The move came after investigators wrapped up their vast inquiry into the murderous attacks claimed by the Islamic State terror group, part of a wave of jihadist strikes on French soil over the past five years.

No date was announced for the trial, which will include 1,765 civil plaintiffs, many of them relatives of victims.

A total of 130 people were killed in the assaults by 10 heavily armed gunmen who attacked during a football match at the national stadium outside Paris on November 15, 2015, and then bars and restaurants in the capital as well as the Bataclan concert hall.

Salah Abdeslam, the leading suspect in the 2015 jihadist attacks on Paris. (screen capture: YouTube)

All of the attackers detonated their explosive vests or were killed by police except Abdeslam, who was arrested in Belgium four months later.

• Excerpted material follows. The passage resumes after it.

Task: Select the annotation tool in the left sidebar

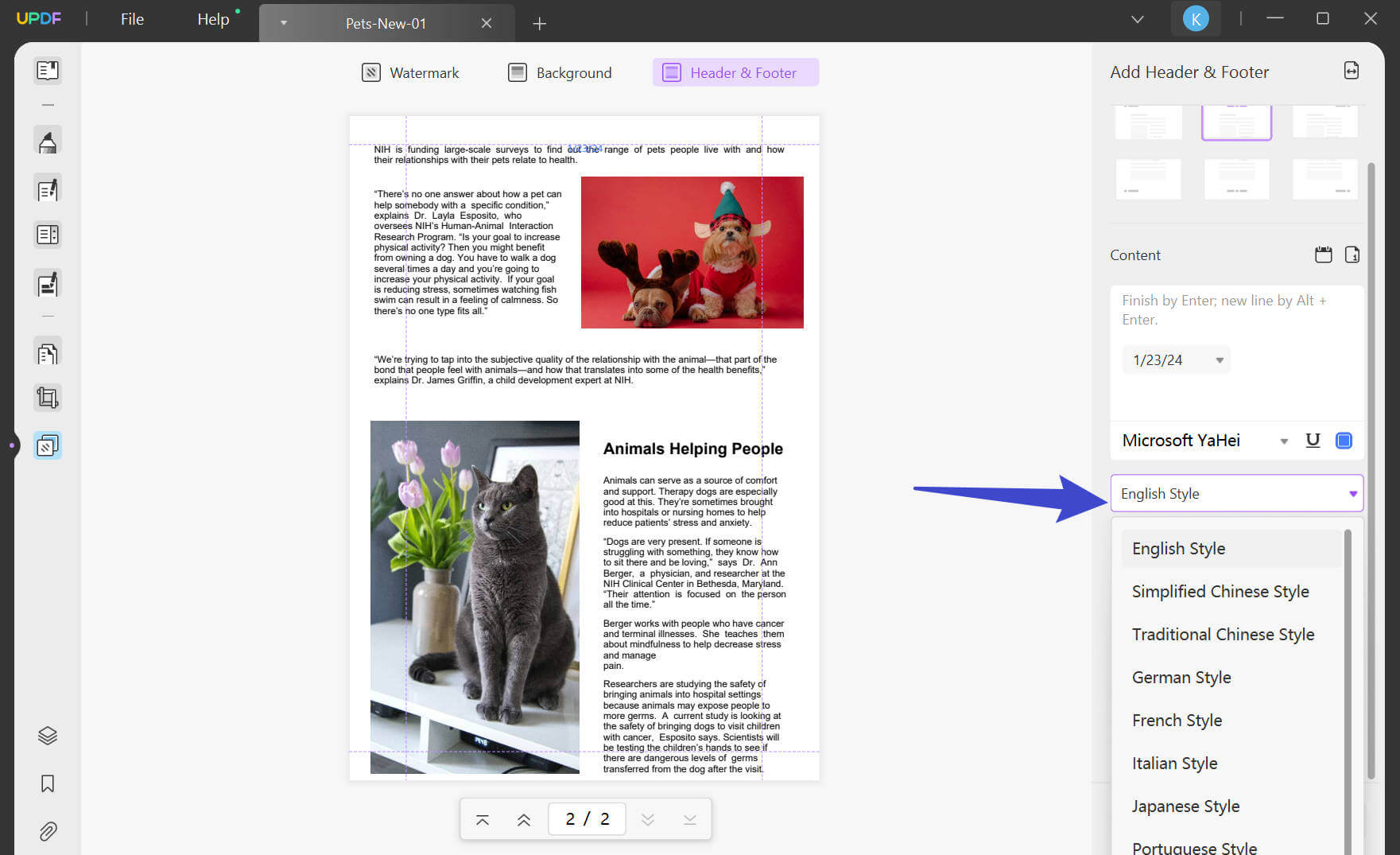Action: (x=48, y=140)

He has refused to cooperate with investigators and remains in solitary confinement.

Anti-terror prosecutors last November charged 14 people currently in prison or under judicial supervision, with six others sought by international arrest warrants.

But at least three of those wanted are believed dead, including Oussama Atar, a Belgian-Moroccan citizen who is thought to have helped orchestrate the attack from Raqa, the former capital of the Islamic State’s so-called “caliphate” in Syria.

Atar was reportedly killed in early 2018, but his death has not been officially confirmed.

The other suspects facing trial have been charged with helping to organize or finance the attacks, or helping the gunmen to flee.

The same jihadist cell blamed for the Paris attacks is believed to also have struck the airport and metro system of Brussels in March 2016, killing 32 people.